In this zoo there is another particle that behaves strangely: the W boson, which transmits the so-called weak force responsible for radioactive decay. In May, physicists with the Fermilab Collider Detector, or CDF, reported a 10-year effort to measure the mass of this particle, based on about 4 million W bosons harvested from collisions in Fermilab’s Tevatron, which was the world’s most powerful collider. until the Great Hadron Collider was built.
According to the standard model and previous mass measurements, the W boson should weigh about 80,357 million volts, the unit of energy too favored by physicists. In comparison, the Higgs boson weighs 125 billion volts, about the size of an iodine atom. But the W’s CDF measurement, the most accurate ever made, was higher than expected at 80.433 billion. Experimenters calculated that there was only a 2 billion (7-sigma, in physics slang) possibility that this discrepancy was a statistical coincidence.
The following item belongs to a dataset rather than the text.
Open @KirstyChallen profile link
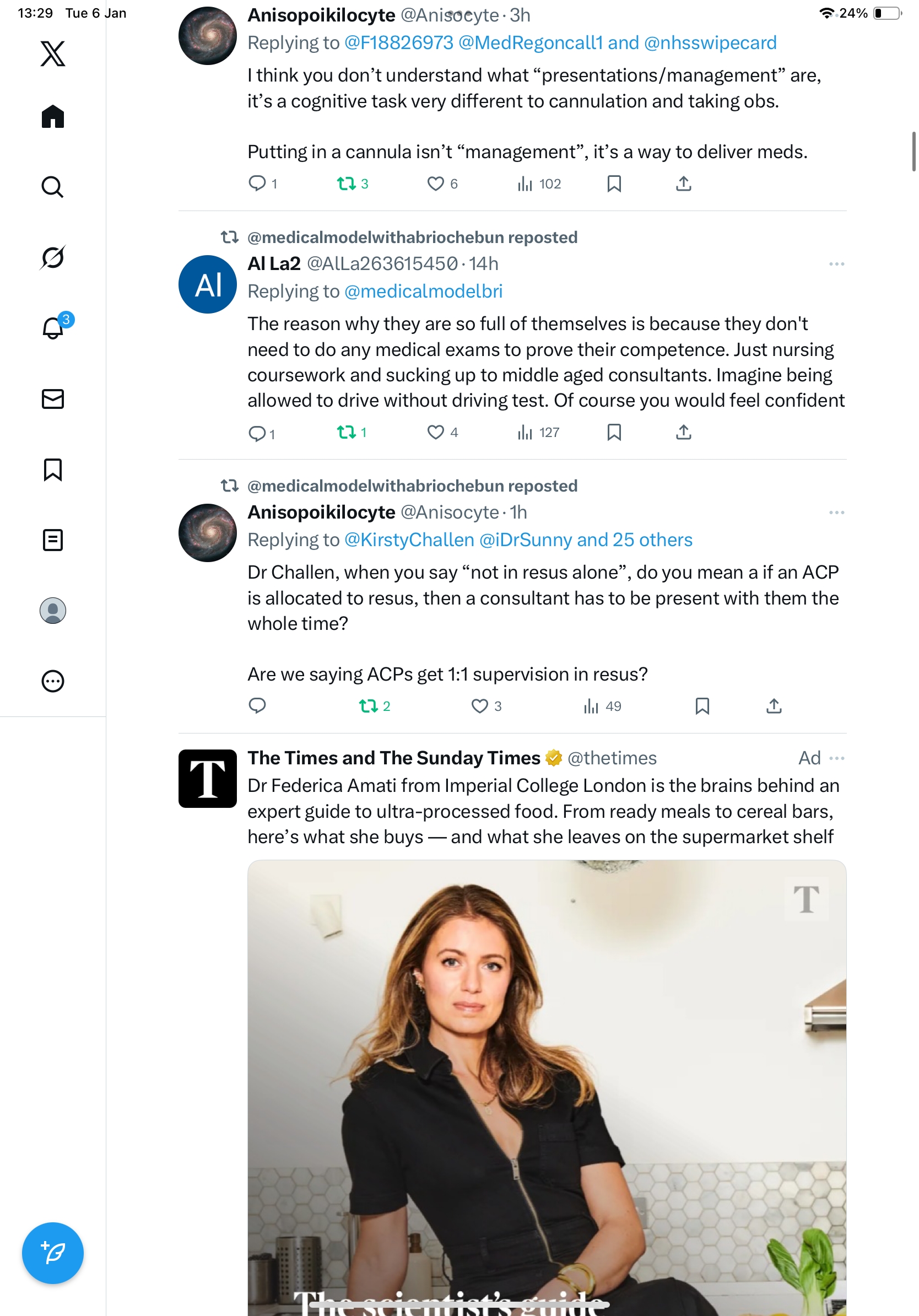[409, 540]
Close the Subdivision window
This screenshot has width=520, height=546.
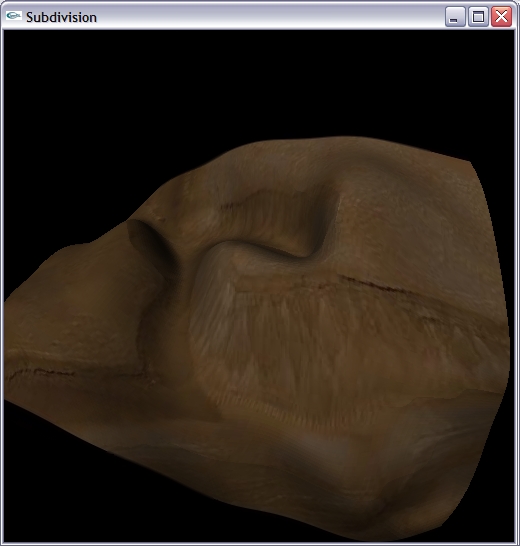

The mass of the W boson is connected to the masses of other particles, including the famous Higgs. Therefore, this new discrepancy, if maintained, could be another loophole in the standard model.
However, the three anomalies and the hopes of the theorists of a revolution could evaporate with more data. But for optimists, all three point in the same encouraging direction toward hidden particles or forces that interfere with “known” physics.
“So a new particle that could explain both the g-2 and W masses could be available to the LHC,” said Kyle Cranmer, a physicist at the University of Wisconsin who is working on other experiments at CERN.
John Ellis, a theorist at CERN and Kings College London, noted that at least 70 articles have been published suggesting explanations for the new discrepancy in the W mass.
“Many of these explanations also require new particles that may be accessible to the LHC,” he said. “Did I mention dark matter? So there’s a lot to keep in mind!”
On the next race, Dr. Patel said: “It’s going to be exciting. It’s going to be hard work, but we’re really looking forward to seeing what we have and if there’s anything really exciting about the data.”
He added: “You could go through a scientific career and not be able to say it once. So it feels like a privilege.”